7. Peraturan Menteri Kesehatan Nomor 512/Menkes/Per/IV/2007
tentang izin praktik dan pelaksanaan praktik kedokteran.
8. Peraturan Menteri Kesehatan Nomor 269/Menkes/Per/III/2008 tentang
rekam medis memberikan pengaturan teknis bagi pasien dan dokter
bila timbul kerugian dalam pelayanan medis.
I. Studi Kasus
Kasus ini terjadi pada tahun 2012 dimana korban bernama Sudeh
(42) datang ke “KLINIK HARAPAN” yang menjadi tempat praktek
oknum perawat B di desa pakong, pamekasan.
Ketika itu korban mengeluh pusing-pusing, oleh oknum B
disarankan untuk dibedah karena dibagian punggung korban terdapat
benjolan yang diduga sebagai penyebab penyakit yang dideritanya. Saat
itu keluarga korban sudah meminta untuk dirujuk ke RS setempat, akan
tetapi oknum B mengaku sebagai dokter sepesialis bedah yang bisa
melakukan tindakan medis tersebut. Atas saran oknum B tersebut keluarga
korban akhirnya setuju untuk di operasi di klinik oleh oknum perawat B
Setelah operasi teryata kondisi korban tidak membaik bahkan
pandangan mata kian kabur, pendengaran terganggu dan kemudian
lumpuh. Lalu keluarga korban memeriksakan ke RS DR.Soetomo,
surabaya. Hasil pemeriksaan menyatakan sarafnya ada yang putus akibat
operasi yang dilakukan oleh oknum perawat B tersebut.
Pada tanggal 18 september 2013 korban akhirnya meninggal dunia
dan keluarga korban melaporkan kasus ini ke mapolres pamekasan.
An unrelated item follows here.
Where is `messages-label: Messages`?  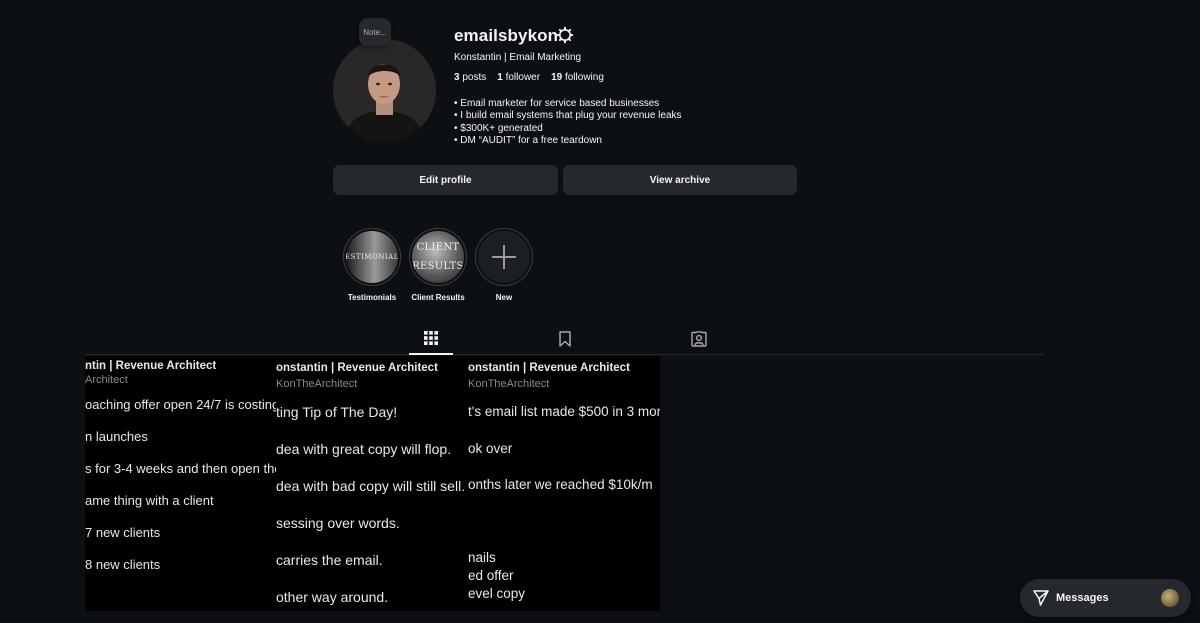 messages-label: Messages is located at coordinates (1082, 598).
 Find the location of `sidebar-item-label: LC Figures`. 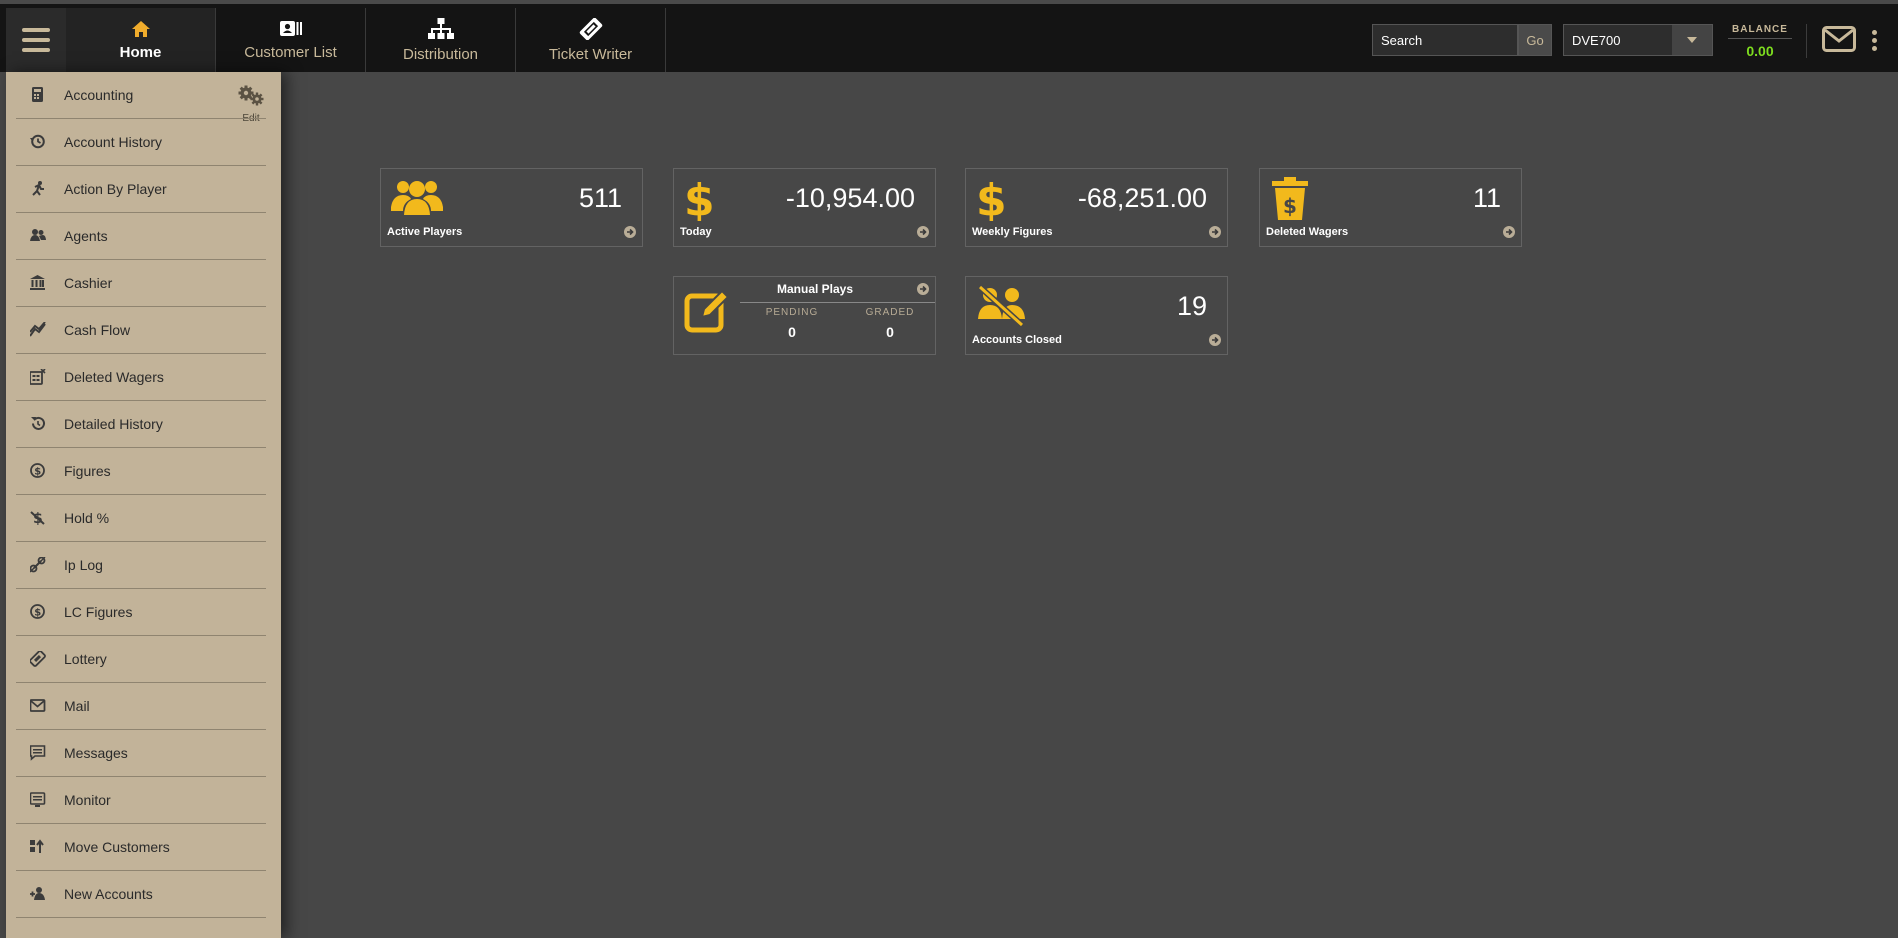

Dari antarajatim.com tanggal 26 september 2013 diberitakan tim
penyidik polres pamekasan menjerat pasal berlapis pada oknum perawat B
yang teryata perawat IGD RSD.Pamekasan karna terbukti melakukan
malpraktik hingga menyebabkan pasienya meninggal dunia. Oknum B
juga mengaku sebagai dokter sepesialis bedah dan membuka praktik
pengobatan yang seharusnya hanya dilakukan dokter.
Polisi menjerat oknum perawat B dengan pasal 73 junto pasal 78
UURI nomer 29 tahun 2004 tentang praktik kedokteran dan pasal 106
junto pasal 197 UURI nomer 36 tahun 2009 tentang kesehatan.
Menurut koranmadura.com tertanggal 10 oktober 2013 PPNI
pamekasan jawa timur akhirnya memberi sangsi kepada oknum perawat
B, setelah terbukti melakukan malpraktik hinga menyebabkan pasienya
lumpuh dan akhirnya meninggal dunia.
Sangksi yang diberikan berupa mencabut izin praktik mandirinya.
Walaupun perawat diperbolehkan membuka praktik mandiri diluar tugas
dinasnya selama sesuai dengan prafesinya sebagai perawat, tapi praktik
yang dilakukan oknum B menyimpang dari profesinya bahkan mengaku
sebagai dokter bedah dan melakukan tindakan pembedahan selayaknya
dokter bedah.
Kendatipun telah mendapat sangsi , PPNI tetap memberikan
pendampingan dipengadilan apabila dibutuhkan.